:: Record extracts

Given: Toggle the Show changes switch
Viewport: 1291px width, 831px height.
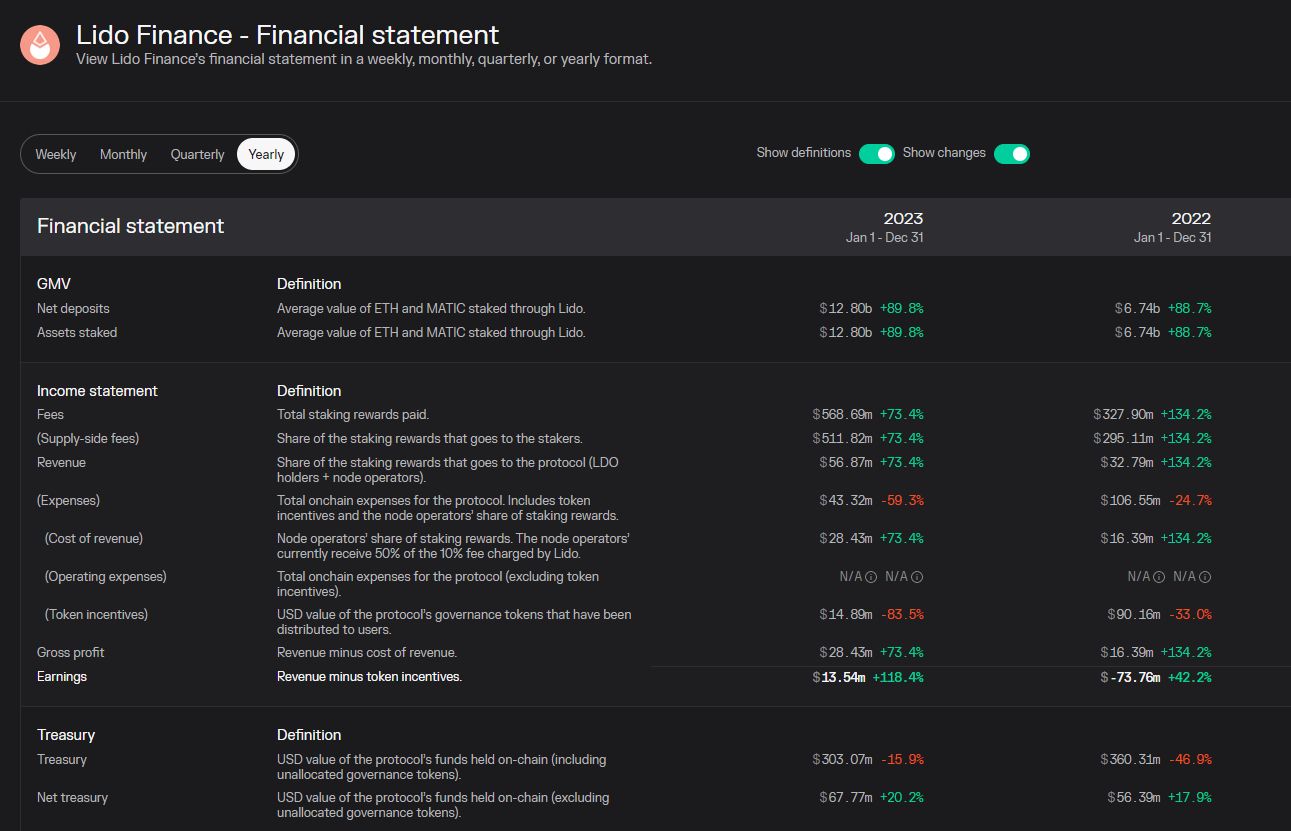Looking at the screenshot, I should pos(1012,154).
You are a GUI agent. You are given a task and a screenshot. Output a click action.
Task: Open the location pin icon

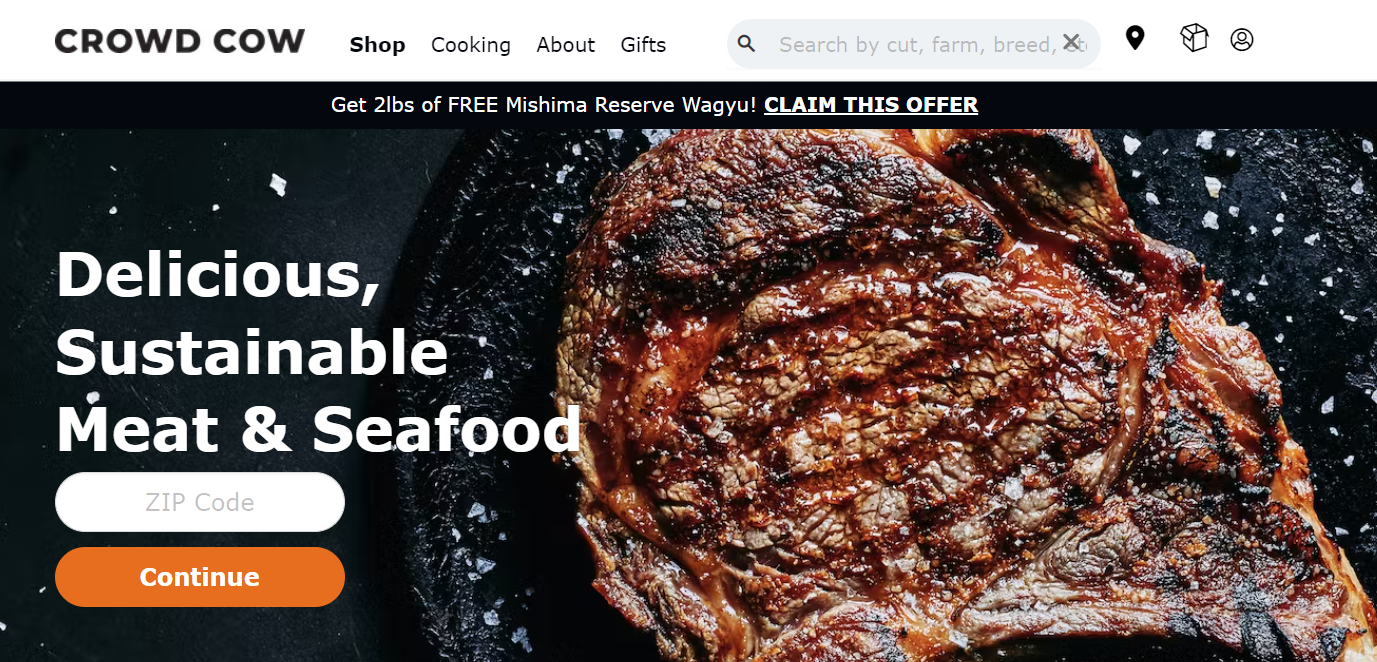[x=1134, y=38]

::::
:: Record extracts

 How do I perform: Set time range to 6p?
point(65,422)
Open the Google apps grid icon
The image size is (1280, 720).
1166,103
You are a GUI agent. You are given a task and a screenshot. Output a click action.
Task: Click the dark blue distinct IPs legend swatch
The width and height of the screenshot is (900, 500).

::::

§ Your assignment
What are the lines, exactly as written above, from the line with "The image size is (1280, 720)." to the line with "The width and", both included? Output only those.

§ Solution to this problem
The image size is (1280, 720).
1166,103
You are a GUI agent. You are given a task and a screenshot. Output a click action.
Task: Click the dark blue distinct IPs legend swatch
The width and height of the screenshot is (900, 500).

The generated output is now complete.